15 Jan 2020
Investment in the UK’s tech sector jumped 44% to a record high of $13.2 billion in 2019, comprising a third of all funding in Europe.
It also surpassed the total in France and Germany combined, said the British government’s Digital Economy Council on Wednesday.
The UK was third only behind the United States and China in terms of venture capital funding, experiencing robust growth while its two main competitors witnessed harsh declines, according to research compiled by Tech Nation and Dealroom.co.
In terms of cities, the capital of London was in line with San Francisco’s Bay Area, Beijing and New York as the world’s most funded locations, the report said.
Digital Minister Matt Warman said it was “fantastic to see Britain continues to be the best place in Europe to start and grow a tech business, with record-breaking investment and the creation of eight new billion-dollar companies last year.”
He noted that although the UK was in a strong place, it could not let itself be satisfied and had to make sure that government policy supported the sector.

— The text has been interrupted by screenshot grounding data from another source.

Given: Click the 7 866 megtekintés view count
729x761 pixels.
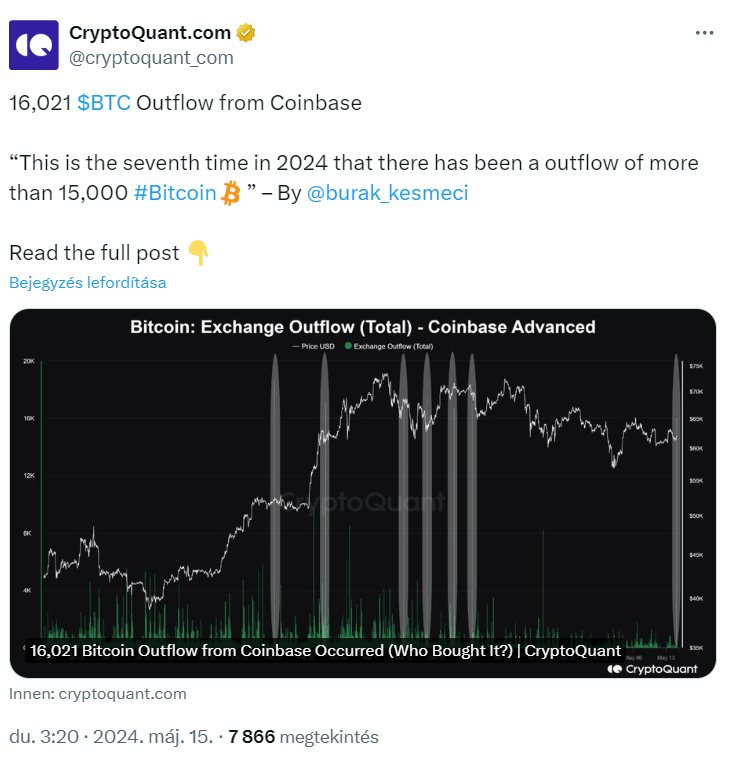Looking at the screenshot, I should coord(303,737).
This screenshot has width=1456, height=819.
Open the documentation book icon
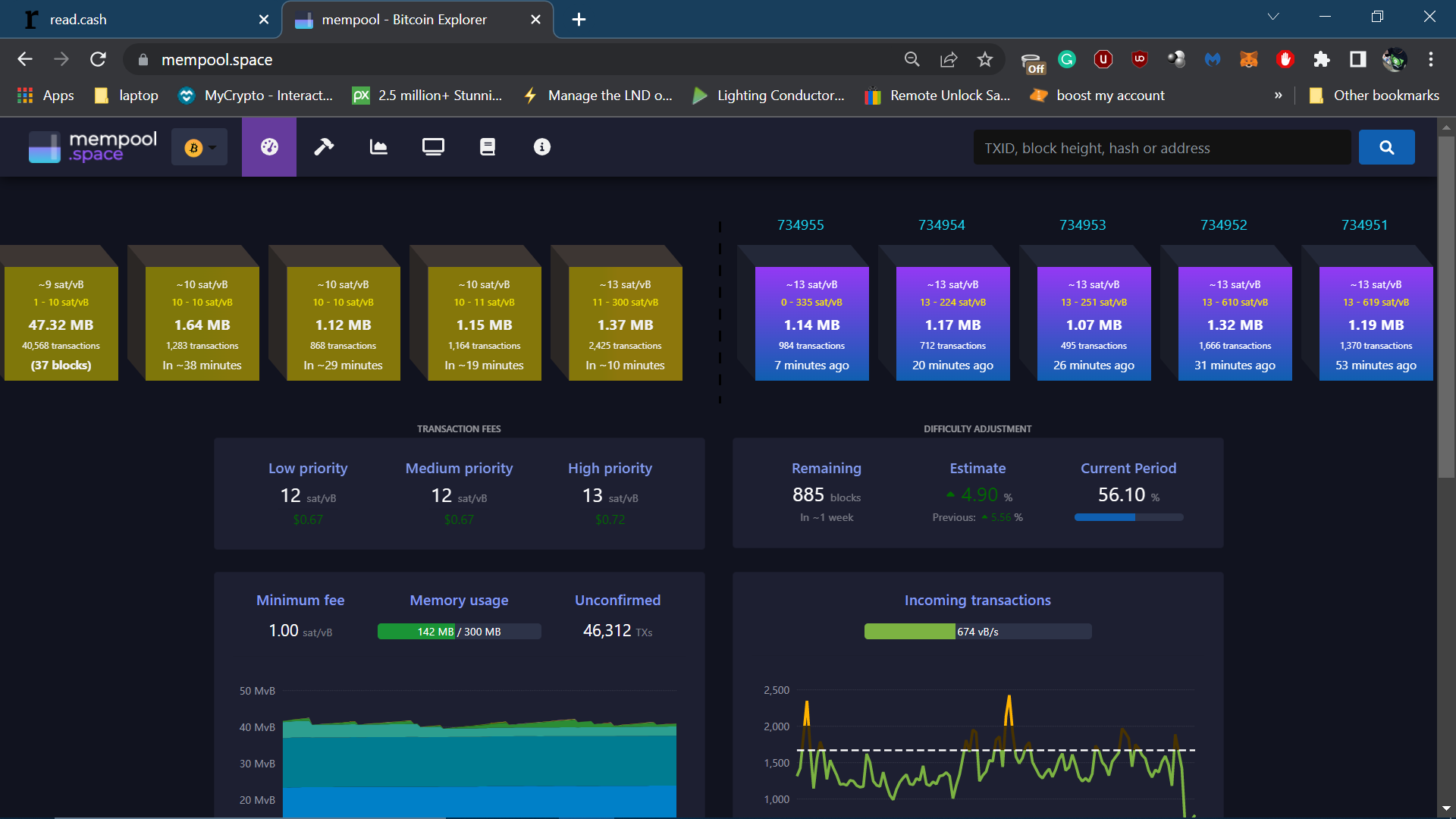tap(488, 147)
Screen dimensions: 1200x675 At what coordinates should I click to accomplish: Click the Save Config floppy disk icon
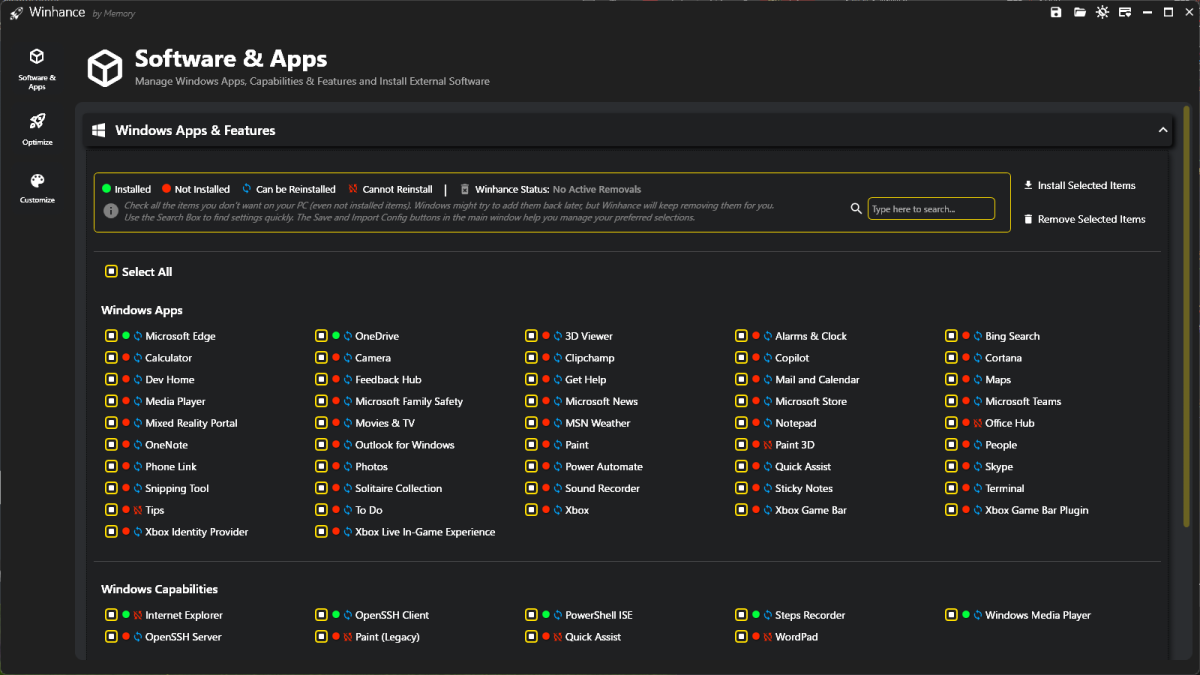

“On access to talent, we will have a different immigration policy over the coming years and that will be an important opportunity for us to show that Britain is still very much the right place to start or grow a tech business,” he said in an interview.
The Conservatives are planning to roll out an “Australian-style” points-based immigration system, and have vowed to lower immigration numbers, particularly among those who are less skilled.
As per the new system, which will regard both EU and non-EU citizens in the same way, the majority of immigrants will require a job offer to travel to the UK, but there will be exceptional visa schemes for those who are front-runners in the fields of science and technology, or who will replace shortages in the public services sector.
Britain was looking to hit the exact balance between regulating the ever-growing tech sector, for example in establishing policies to make the internet the safest possible, while also maintaining a pro-investment stance, Warman said.
Research revealed that firms with headquarters in London raised $9.7 billion of the total, while the amount of money invested in early-stage companies hiked to $5.1 billion in 2019, up from $4 billion the year prior.
Tech investor and co-founder of venture capital firm LocalGlobal Saul Klein, said that the success in the UK had been accumulating for the past 20 years, beginning with the arrival of U.S. businesses which had shaped an ecosystem which helped home-grown firms grow.
“When you look at the number of $1 billion companies - AKA ‘unicorns’ in Silicon Valley tech talk - London has 46 unicorns, Berlin has 12, Paris has 11,” he said. A unicorn is defined as a privately-owned start-up company valued at over than $1 billion.
“In the last 10 years, Britain has consolidated its position through a combination of capital, talent and building these $1 billion companies.”
The eight UK firms to claim unicorn status in 2019 were: Rapyd, CMR Surgical, Babylon Health, Sumup, Trainline, Acuris, Checkout.com and OVO Energy, raising the total established in Britain to 77, twice the total in Germany and almost four times the total in Israel, the report revealed.